# Original Offer of Mortgage Loan and New Fixed Rate Letter



## imni

We took out a mortgage in 2008 and fixed for 3 years in 2010.  

Our fixed rate is now almost at an end and we received a letter offering the various rates we can move onto.  The option to move to tracker is not listed however.

The original letter Offer of Mortgage Loan had a Loan Type: Variable Annuity, and Interest Rate Description as: Tracker Home LTV>50%<80% with a ECB + Margin of 1.15%

The original mortgage offer, states that at the end of a fixed interest rate period that the customer could choose between, a further fixed rate period, conversion to variable rate or conversion to a tracker interest rate.

Should we have gotten an option to move back to the tracker rate rate also?

My other question is, does the letter we signed moving from to a fixed rate null and void the original mortgage offer?   

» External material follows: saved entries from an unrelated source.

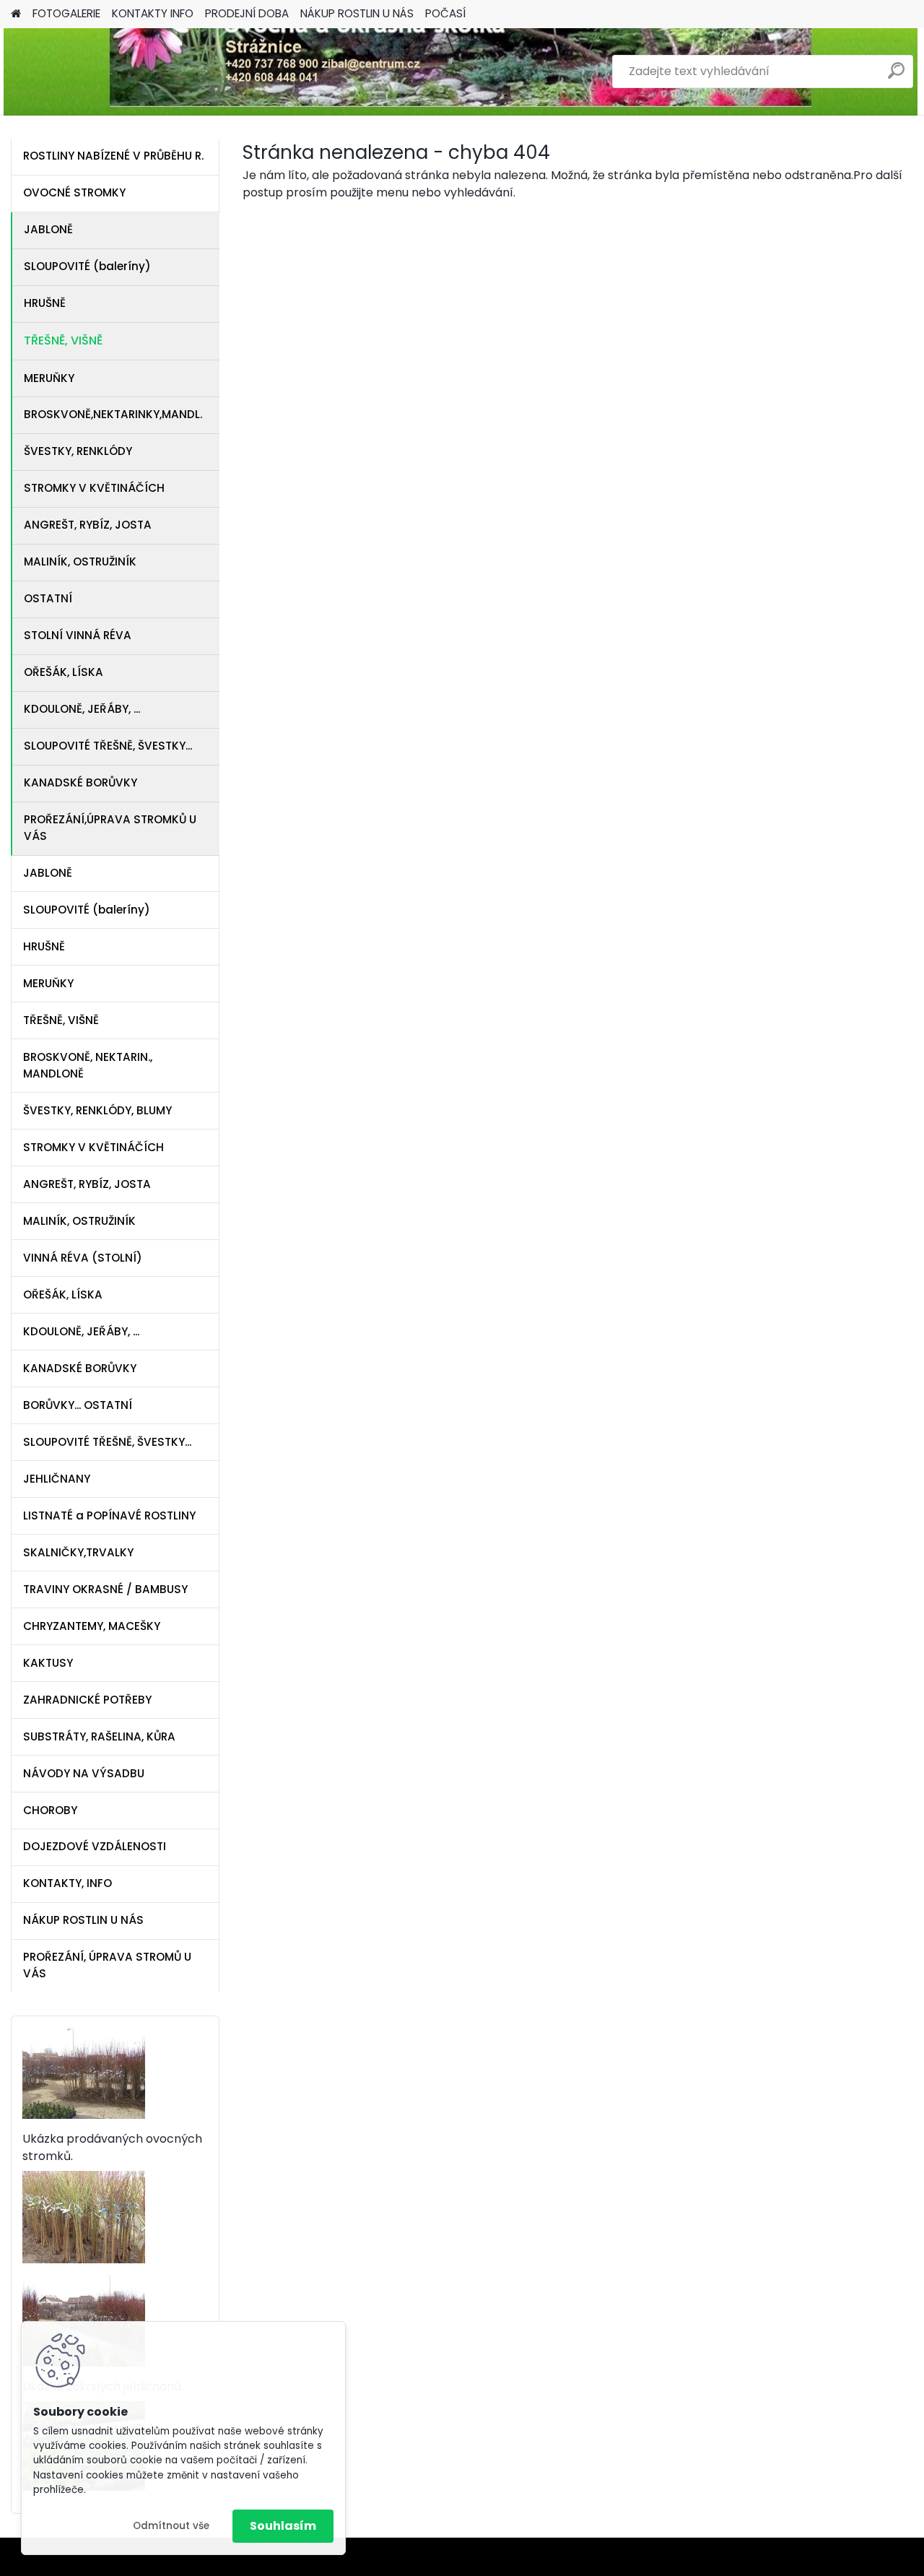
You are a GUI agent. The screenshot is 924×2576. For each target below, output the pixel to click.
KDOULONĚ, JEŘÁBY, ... (82, 708)
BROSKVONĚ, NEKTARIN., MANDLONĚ (87, 1065)
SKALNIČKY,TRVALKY (78, 1552)
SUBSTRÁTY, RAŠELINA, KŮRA (99, 1736)
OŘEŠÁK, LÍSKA (63, 672)
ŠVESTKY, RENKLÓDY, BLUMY (97, 1110)
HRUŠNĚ (45, 303)
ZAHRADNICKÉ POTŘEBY (87, 1699)
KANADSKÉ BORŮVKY (80, 782)
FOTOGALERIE (66, 13)
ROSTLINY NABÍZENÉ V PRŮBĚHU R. (113, 155)
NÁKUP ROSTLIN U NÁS (357, 13)
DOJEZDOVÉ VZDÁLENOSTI (94, 1846)
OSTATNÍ (48, 598)
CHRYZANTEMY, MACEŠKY (91, 1626)
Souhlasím (283, 2526)
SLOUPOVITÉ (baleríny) (87, 266)
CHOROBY (50, 1810)
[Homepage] (16, 14)
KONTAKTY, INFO (67, 1883)
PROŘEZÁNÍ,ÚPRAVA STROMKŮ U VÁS (110, 828)
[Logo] (110, 71)
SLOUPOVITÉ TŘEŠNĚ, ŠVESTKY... (108, 745)
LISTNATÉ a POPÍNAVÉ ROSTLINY (109, 1515)
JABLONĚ (48, 229)
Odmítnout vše (171, 2526)
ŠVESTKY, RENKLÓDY (78, 451)
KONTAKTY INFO (152, 13)
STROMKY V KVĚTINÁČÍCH (94, 487)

I can not find this letter anywhere and I am not sure if we ever received one in the post as we signed the letter moving to a fixed rate in a mortgage brokers office so I am not sure what conditions were on this letter.


----------



## Bronte

Looks from what you've posted that you should be entitled to a tracker.  You can ask them for a copy of the fixed rate document you signed.  Just telephone the mortgage department. 

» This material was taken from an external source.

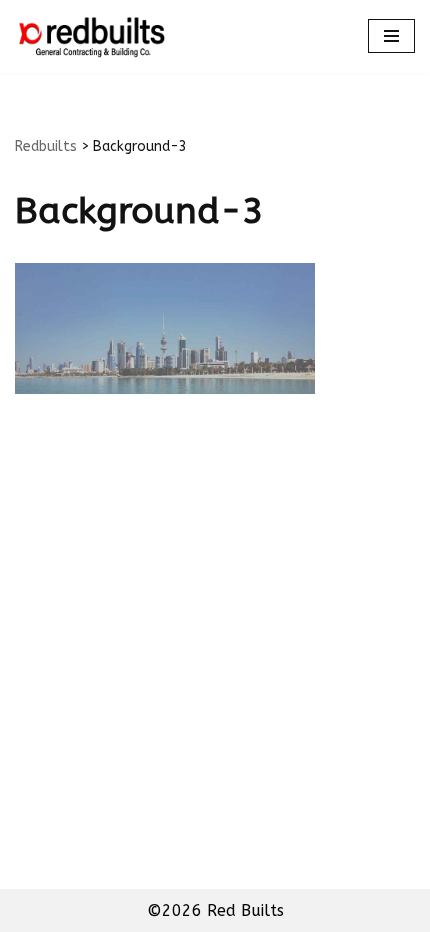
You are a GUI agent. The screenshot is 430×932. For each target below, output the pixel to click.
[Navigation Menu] (391, 36)
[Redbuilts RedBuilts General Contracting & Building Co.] (90, 36)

Can you tell us which bank this is please?


----------



## imni

It was AIB bank.  I am going to try to get a copy of the fixed rate letter to see what was on it.


----------



## imni

I wrote to AIB asking them to send me a revised letter offering the original rate of ECB plus 1.15%.

I received a letter back from them today and it's not good news.

It quoted the following paragraph from my letter of offer:

_"At the end of any fixed rate period, the Customer may choose between:
(a) a further fixed interest rate period, or
(b) conversion to a variable interest rate Mortgage Loan, or
(c) conversion to a tracker interest rate Mortgage Loan,
at the Bank's then prevailing rates appropriate to the Mortgage Loan"_

(The bank letter underlined the prevailing rates part).  They stated that the bank discontinued providing tracker rates to customers in October 2008 and so regretted to inform me they could not accede to my request for a tracker rate.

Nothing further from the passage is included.